____ Document passage

Chad’s sovereignist gamble: Mahamat Idriss Déby risks his political capital with French military return
Chad’s sovereignist gamble: Mahamat Idriss Déby risks his political capital with French military return
A report published on 8 June 2026 has triggered intense debate after revealing that several French officers have returned to N’Djamena since mid-April to revive military cooperation between France and Chad. This move comes less than two years after Chad’s historic decision to end the French military presence.
Although Paris insists it does not plan to redeploy permanent forces on Chadian soil, the mere resumption of military cooperation and intelligence sharing raises serious questions about the impact on President Mahamat Idriss Déby Itno’s image and the credibility of the political narrative he has built since coming to power.
A contradiction with the discourse of sovereignty and pan-Africanism
In the months following the departure of French forces, President Déby presented that decision as a victory for national sovereignty and a reclamation of the state’s strategic independence. He linked it to a discourse promoting emancipation from foreign dependencies and strengthening balanced partnerships, in line with the pan-African momentum gaining influence across the region.
Now, resuming military cooperation with Paris—even in a limited form—could be seen as a retreat from one of the most emblematic sovereign decisions promoted by his regime. This is especially significant because Chadian authorities repeatedly justified the end of military agreements by citing a lack of concrete results and strong popular pressure demanding the departure of French troops.
A risk for Chad’s regional image
Over the past two years, Chad has managed to consolidate its image as an influential regional power in security matters, capable of addressing threats through cooperation with its neighbors and diversification of international partnerships. President Déby also positioned himself as a regional mediator and a key player in stabilisation efforts in the Sahel and Central Africa.
However, returning under the umbrella of French intelligence could undermine this image and create the impression that N’Djamena ultimately failed to break free from its traditional partner, despite rhetoric about strategic autonomy. An equally critical element is that the decision to end the French military presence responded to popular demands expressed in multiple protests calling for France to leave Chad. Any rapprochement with Paris risks angering a significant part of public opinion, which viewed the French withdrawal as a sovereign achievement not to be reversed.
France, which politically fought Déby and hosted the opposition
The paradox is that France—now returning as a security partner—was, over the past two years, one of the main sources of pressure on Déby’s regime. In July 2024, accusations targeting the Chadian president and several family members were pursued by French justice in investigations over suspected embezzlement of public funds and expenditures on luxury hotels, high-end vehicles, and expensive clothing. These cases were revived in March 2026, accompanied by recurring speculation about a possible freeze of assets and accounts linked to the presidential family.

________
____ Information

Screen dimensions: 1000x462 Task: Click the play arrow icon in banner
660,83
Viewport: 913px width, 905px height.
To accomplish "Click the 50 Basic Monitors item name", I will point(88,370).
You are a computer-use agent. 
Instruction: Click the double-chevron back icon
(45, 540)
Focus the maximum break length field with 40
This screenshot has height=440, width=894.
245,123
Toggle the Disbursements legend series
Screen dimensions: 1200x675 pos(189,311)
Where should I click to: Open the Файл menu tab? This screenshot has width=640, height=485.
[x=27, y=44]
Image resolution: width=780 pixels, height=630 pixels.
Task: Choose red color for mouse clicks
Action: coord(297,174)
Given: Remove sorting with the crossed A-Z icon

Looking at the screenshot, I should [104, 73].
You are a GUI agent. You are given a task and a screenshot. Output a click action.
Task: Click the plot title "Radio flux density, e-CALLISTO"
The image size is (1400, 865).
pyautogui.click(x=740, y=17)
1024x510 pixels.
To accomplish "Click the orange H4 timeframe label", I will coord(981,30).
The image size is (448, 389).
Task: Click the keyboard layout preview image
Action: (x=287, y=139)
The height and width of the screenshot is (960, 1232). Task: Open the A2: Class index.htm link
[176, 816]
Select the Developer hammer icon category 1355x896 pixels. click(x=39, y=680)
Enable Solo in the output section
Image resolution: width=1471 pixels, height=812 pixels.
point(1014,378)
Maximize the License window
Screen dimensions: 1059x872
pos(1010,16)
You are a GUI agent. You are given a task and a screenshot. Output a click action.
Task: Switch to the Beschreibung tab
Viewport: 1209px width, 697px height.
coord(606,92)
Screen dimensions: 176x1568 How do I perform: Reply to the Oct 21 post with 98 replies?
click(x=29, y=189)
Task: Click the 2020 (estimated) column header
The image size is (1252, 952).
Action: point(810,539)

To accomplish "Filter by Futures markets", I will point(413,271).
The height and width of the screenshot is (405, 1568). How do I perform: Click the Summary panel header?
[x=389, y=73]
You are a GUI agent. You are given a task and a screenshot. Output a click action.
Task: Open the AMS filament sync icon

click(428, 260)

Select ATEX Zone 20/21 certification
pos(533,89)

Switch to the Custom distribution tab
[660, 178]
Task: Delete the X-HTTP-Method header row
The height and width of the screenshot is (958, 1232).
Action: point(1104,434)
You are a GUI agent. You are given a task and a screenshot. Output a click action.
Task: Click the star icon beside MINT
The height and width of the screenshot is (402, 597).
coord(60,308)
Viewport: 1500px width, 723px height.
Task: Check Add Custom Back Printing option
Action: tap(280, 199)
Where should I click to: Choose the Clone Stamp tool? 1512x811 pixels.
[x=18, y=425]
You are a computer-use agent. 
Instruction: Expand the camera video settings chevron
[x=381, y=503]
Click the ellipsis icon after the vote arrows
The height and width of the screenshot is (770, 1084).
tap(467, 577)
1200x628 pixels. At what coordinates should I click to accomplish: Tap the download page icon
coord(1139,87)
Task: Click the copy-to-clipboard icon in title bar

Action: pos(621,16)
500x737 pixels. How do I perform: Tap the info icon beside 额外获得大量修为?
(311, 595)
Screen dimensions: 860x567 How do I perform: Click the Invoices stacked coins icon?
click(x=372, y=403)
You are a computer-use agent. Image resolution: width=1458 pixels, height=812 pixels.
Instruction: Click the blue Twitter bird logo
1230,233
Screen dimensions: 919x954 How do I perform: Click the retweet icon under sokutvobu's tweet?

________

The task:
In the article on Chad's renewed military cooperation with France, since when have French officers been returning to N'Djamena?

Response below:
Since mid-April.